=== Work to complete ===
All entries shown below should be duplicated character for character.

=== Dataset excerpts ===
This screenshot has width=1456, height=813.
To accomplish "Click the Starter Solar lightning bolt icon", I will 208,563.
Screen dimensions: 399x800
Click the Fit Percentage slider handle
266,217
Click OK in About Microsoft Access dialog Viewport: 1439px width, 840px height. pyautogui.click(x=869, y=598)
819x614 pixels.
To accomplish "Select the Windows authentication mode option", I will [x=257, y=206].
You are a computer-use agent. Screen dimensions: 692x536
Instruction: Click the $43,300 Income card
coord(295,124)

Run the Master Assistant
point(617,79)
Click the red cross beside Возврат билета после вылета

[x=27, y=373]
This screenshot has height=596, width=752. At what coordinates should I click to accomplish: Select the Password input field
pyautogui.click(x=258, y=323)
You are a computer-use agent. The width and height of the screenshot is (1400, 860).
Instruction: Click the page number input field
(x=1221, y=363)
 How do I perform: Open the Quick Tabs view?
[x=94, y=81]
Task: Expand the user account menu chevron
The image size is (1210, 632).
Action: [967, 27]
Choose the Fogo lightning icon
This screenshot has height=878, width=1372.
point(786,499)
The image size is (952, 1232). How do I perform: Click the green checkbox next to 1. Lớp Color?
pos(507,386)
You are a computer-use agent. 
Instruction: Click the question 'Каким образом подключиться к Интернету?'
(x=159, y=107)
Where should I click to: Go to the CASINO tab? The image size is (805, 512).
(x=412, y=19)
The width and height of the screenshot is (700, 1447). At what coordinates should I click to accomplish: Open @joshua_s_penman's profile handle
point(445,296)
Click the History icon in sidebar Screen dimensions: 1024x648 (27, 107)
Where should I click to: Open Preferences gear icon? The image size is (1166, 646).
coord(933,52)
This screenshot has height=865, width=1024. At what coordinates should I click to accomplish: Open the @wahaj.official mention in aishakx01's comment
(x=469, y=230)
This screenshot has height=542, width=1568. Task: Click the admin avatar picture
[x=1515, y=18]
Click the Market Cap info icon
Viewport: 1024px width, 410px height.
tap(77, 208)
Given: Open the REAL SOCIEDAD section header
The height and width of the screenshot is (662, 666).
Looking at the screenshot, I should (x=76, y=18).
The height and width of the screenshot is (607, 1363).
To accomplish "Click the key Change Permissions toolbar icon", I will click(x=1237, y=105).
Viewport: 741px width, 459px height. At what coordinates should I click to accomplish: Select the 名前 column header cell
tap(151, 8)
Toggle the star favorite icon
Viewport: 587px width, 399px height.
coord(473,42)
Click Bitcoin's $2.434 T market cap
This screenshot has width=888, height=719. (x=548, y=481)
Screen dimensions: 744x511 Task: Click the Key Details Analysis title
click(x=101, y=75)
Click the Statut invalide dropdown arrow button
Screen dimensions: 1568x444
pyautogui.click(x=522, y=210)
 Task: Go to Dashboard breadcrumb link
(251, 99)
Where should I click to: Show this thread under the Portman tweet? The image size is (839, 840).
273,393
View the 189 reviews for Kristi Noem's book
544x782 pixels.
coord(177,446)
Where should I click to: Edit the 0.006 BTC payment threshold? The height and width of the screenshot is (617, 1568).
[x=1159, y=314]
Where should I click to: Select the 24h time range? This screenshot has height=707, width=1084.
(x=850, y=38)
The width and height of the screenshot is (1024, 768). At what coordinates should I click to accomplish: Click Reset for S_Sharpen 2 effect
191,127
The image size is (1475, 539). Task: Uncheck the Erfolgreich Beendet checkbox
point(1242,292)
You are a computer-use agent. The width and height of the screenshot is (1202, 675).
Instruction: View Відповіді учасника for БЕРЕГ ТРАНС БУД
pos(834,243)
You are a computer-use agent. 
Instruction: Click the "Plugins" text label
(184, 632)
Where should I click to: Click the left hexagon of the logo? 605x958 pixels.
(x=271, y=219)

=== Response for this exercise ===
This screenshot has width=1456, height=813.
To accomplish "Click the Starter Solar lightning bolt icon", I will 208,563.
Screen dimensions: 399x800
Click the Fit Percentage slider handle
266,217
Click OK in About Microsoft Access dialog Viewport: 1439px width, 840px height. pyautogui.click(x=869, y=598)
819x614 pixels.
To accomplish "Select the Windows authentication mode option", I will [x=257, y=206].
You are a computer-use agent. Screen dimensions: 692x536
Instruction: Click the $43,300 Income card
coord(295,124)

Run the Master Assistant
point(617,79)
Click the red cross beside Возврат билета после вылета

[x=27, y=373]
This screenshot has height=596, width=752. At what coordinates should I click to accomplish: Select the Password input field
pyautogui.click(x=258, y=323)
You are a computer-use agent. The width and height of the screenshot is (1400, 860).
Instruction: Click the page number input field
(x=1221, y=363)
 How do I perform: Open the Quick Tabs view?
[x=94, y=81]
Task: Expand the user account menu chevron
The image size is (1210, 632).
Action: [967, 27]
Choose the Fogo lightning icon
This screenshot has height=878, width=1372.
point(786,499)
The image size is (952, 1232). How do I perform: Click the green checkbox next to 1. Lớp Color?
pos(507,386)
You are a computer-use agent. 
Instruction: Click the question 'Каким образом подключиться к Интернету?'
(x=159, y=107)
Where should I click to: Go to the CASINO tab? The image size is (805, 512).
(x=412, y=19)
The width and height of the screenshot is (700, 1447). At what coordinates should I click to accomplish: Open @joshua_s_penman's profile handle
point(445,296)
Click the History icon in sidebar Screen dimensions: 1024x648 (27, 107)
Where should I click to: Open Preferences gear icon? The image size is (1166, 646).
coord(933,52)
This screenshot has height=865, width=1024. At what coordinates should I click to accomplish: Open the @wahaj.official mention in aishakx01's comment
(x=469, y=230)
This screenshot has height=542, width=1568. Task: Click the admin avatar picture
[x=1515, y=18]
Click the Market Cap info icon
Viewport: 1024px width, 410px height.
tap(77, 208)
Given: Open the REAL SOCIEDAD section header
The height and width of the screenshot is (662, 666).
Looking at the screenshot, I should (x=76, y=18).
The height and width of the screenshot is (607, 1363).
To accomplish "Click the key Change Permissions toolbar icon", I will click(x=1237, y=105).
Viewport: 741px width, 459px height. At what coordinates should I click to accomplish: Select the 名前 column header cell
tap(151, 8)
Toggle the star favorite icon
Viewport: 587px width, 399px height.
coord(473,42)
Click Bitcoin's $2.434 T market cap
This screenshot has width=888, height=719. (x=548, y=481)
Screen dimensions: 744x511 Task: Click the Key Details Analysis title
click(x=101, y=75)
Click the Statut invalide dropdown arrow button
Screen dimensions: 1568x444
pyautogui.click(x=522, y=210)
 Task: Go to Dashboard breadcrumb link
(251, 99)
Where should I click to: Show this thread under the Portman tweet? The image size is (839, 840).
273,393
View the 189 reviews for Kristi Noem's book
544x782 pixels.
coord(177,446)
Where should I click to: Edit the 0.006 BTC payment threshold? The height and width of the screenshot is (617, 1568).
[x=1159, y=314]
Where should I click to: Select the 24h time range? This screenshot has height=707, width=1084.
(x=850, y=38)
The width and height of the screenshot is (1024, 768). At what coordinates should I click to accomplish: Click Reset for S_Sharpen 2 effect
191,127
The image size is (1475, 539). Task: Uncheck the Erfolgreich Beendet checkbox
point(1242,292)
You are a computer-use agent. The width and height of the screenshot is (1202, 675).
Instruction: View Відповіді учасника for БЕРЕГ ТРАНС БУД
pos(834,243)
You are a computer-use agent. 
Instruction: Click the "Plugins" text label
(184, 632)
Where should I click to: Click the left hexagon of the logo? 605x958 pixels.
(x=271, y=219)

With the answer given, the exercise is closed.